Write out, word for word, the line that contains "pensamientos (717, 751)" and each line after it down to the last line of the data below. Include nothing more.
###
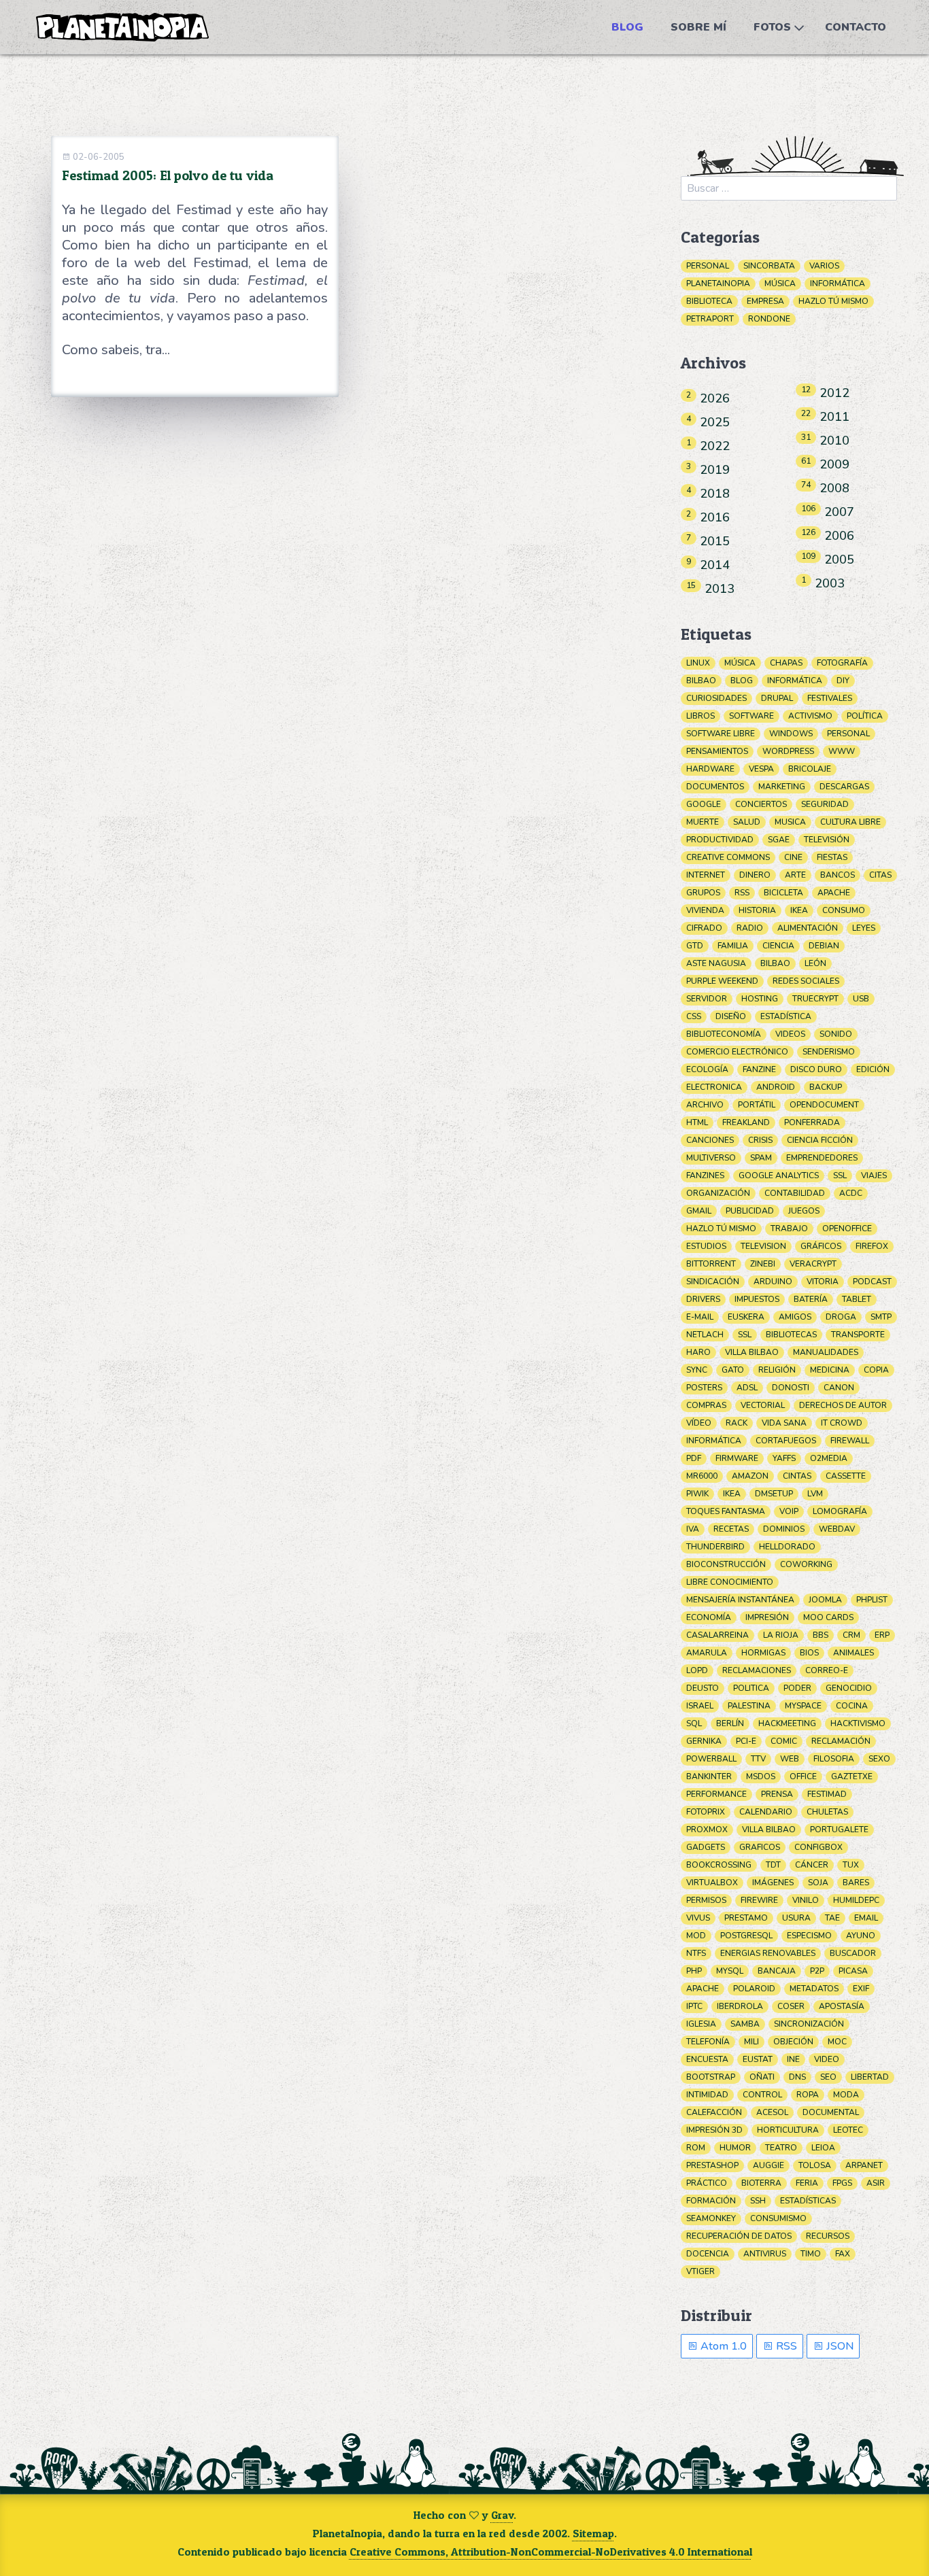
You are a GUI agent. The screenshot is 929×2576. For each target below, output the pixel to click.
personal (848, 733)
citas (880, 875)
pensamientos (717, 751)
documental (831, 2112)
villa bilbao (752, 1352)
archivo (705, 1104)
###
Response area:
pensamientos (717, 751)
documental (831, 2112)
villa bilbao (752, 1352)
archivo (705, 1104)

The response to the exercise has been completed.